[Study material]

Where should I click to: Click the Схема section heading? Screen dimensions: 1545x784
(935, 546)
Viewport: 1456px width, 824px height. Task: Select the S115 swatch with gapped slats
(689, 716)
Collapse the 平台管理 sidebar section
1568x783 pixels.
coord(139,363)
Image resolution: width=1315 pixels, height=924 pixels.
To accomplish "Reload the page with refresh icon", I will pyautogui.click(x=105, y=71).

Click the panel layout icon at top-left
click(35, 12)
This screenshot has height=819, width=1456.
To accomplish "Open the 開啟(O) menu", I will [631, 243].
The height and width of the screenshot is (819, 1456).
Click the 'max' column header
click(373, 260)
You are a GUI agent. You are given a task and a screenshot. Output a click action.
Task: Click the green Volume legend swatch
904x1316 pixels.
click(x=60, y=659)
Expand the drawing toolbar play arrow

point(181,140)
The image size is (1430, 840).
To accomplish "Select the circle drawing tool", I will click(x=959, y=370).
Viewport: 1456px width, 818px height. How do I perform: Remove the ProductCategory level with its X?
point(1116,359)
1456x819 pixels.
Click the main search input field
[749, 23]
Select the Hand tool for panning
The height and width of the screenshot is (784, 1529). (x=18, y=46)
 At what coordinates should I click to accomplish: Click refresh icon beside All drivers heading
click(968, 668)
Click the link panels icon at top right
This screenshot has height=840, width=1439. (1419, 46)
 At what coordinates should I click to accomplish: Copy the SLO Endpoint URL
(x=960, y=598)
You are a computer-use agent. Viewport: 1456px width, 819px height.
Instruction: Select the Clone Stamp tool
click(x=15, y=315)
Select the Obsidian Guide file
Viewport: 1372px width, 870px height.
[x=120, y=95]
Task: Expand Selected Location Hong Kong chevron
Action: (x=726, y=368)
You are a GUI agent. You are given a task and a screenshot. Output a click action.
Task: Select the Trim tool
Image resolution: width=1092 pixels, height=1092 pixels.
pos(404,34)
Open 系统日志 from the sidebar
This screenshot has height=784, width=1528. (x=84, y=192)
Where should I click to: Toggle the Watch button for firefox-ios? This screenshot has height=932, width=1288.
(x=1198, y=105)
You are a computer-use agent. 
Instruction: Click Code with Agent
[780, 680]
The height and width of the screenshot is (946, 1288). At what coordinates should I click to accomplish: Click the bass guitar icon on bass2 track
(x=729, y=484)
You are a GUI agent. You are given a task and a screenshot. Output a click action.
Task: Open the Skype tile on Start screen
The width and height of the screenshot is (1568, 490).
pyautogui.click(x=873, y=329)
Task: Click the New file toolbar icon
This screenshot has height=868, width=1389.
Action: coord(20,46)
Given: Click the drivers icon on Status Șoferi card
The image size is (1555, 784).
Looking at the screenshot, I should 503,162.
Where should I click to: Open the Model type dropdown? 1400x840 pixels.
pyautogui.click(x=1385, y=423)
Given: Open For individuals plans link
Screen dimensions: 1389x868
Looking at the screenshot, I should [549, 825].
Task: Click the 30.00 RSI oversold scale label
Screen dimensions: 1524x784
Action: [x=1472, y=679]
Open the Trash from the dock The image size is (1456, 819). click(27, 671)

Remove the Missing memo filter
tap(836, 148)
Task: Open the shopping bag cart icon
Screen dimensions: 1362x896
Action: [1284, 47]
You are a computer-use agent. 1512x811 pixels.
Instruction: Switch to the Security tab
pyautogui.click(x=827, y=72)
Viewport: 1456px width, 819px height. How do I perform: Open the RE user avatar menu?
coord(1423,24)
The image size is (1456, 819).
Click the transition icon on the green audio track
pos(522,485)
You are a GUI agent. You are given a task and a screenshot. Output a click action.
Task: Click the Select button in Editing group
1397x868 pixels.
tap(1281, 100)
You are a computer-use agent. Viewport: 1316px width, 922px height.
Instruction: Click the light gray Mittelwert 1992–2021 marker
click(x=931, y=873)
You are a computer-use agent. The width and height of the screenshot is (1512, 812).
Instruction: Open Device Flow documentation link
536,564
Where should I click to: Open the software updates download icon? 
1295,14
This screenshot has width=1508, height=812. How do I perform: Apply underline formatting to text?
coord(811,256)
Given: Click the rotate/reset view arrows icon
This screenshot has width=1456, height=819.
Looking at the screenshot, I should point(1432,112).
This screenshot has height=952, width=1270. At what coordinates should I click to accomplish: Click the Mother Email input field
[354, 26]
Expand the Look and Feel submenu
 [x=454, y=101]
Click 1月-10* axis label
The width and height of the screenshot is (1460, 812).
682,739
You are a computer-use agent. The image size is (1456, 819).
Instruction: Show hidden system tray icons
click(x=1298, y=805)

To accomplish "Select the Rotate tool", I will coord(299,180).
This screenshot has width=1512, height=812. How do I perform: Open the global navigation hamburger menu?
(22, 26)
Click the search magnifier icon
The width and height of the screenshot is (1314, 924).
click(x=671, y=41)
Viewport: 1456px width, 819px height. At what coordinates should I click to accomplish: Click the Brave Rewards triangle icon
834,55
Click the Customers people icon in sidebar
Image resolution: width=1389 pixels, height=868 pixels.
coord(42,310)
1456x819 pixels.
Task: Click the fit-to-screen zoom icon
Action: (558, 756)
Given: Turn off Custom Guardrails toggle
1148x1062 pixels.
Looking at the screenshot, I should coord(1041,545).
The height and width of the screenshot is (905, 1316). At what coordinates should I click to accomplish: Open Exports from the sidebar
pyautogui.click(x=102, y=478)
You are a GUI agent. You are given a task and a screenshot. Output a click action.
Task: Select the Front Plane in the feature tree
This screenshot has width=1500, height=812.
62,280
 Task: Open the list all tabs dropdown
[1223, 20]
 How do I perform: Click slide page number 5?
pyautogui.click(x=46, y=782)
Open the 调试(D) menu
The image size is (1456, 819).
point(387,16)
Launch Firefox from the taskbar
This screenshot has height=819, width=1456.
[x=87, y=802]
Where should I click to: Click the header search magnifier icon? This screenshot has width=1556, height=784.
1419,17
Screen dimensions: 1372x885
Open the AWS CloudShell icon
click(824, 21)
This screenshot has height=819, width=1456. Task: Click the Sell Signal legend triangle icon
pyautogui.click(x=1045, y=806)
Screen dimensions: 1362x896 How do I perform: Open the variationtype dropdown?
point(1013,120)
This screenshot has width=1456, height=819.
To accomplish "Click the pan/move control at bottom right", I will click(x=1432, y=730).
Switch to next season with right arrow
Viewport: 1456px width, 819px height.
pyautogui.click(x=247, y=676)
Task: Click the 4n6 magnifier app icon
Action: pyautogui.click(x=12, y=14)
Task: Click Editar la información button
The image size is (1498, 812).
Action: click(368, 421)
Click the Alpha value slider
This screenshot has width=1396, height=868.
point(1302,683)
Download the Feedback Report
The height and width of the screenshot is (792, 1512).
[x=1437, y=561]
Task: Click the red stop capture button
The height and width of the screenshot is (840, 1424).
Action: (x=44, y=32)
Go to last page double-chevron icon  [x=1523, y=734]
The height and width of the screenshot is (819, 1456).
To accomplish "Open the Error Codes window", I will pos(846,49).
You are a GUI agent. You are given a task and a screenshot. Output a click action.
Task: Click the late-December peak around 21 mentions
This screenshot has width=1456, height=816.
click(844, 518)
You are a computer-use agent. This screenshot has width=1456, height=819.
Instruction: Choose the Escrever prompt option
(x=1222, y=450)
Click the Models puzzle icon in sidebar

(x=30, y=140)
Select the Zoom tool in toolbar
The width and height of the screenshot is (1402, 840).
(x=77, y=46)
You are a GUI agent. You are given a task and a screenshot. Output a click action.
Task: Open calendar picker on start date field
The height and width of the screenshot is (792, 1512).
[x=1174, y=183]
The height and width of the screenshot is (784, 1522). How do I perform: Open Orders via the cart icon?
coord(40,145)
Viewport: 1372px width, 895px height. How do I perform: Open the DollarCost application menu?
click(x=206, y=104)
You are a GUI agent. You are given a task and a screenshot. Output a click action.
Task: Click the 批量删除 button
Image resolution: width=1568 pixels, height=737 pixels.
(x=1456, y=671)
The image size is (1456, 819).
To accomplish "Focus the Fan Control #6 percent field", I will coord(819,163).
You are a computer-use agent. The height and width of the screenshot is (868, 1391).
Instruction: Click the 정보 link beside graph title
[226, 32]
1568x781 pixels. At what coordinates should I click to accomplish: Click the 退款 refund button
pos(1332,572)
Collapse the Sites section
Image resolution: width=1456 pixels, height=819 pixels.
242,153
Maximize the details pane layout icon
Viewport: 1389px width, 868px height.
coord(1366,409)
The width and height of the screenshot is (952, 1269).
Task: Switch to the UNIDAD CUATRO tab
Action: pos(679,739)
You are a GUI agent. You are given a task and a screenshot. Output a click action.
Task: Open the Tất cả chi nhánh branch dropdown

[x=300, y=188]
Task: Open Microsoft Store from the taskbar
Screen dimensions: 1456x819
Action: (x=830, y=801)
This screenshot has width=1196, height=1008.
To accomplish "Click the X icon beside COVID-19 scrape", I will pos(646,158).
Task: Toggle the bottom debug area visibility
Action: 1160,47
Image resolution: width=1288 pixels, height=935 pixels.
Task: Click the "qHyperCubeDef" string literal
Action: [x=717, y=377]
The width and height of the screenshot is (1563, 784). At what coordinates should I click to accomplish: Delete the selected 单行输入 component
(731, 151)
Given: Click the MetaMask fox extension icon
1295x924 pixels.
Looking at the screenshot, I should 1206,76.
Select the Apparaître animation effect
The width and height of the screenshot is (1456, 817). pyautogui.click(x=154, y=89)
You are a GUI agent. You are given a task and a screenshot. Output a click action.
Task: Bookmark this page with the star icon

[/Study material]

### Exercise description
Exactly the lines running from the top of the records to the line that contains "Image resolution: width=1315", inclusive, must be set down, and nothing more.

### Exercise solution
Where should I click to: Click the Схема section heading? Screen dimensions: 1545x784
(935, 546)
Viewport: 1456px width, 824px height. Task: Select the S115 swatch with gapped slats
(689, 716)
Collapse the 平台管理 sidebar section
1568x783 pixels.
coord(139,363)
Image resolution: width=1315 pixels, height=924 pixels.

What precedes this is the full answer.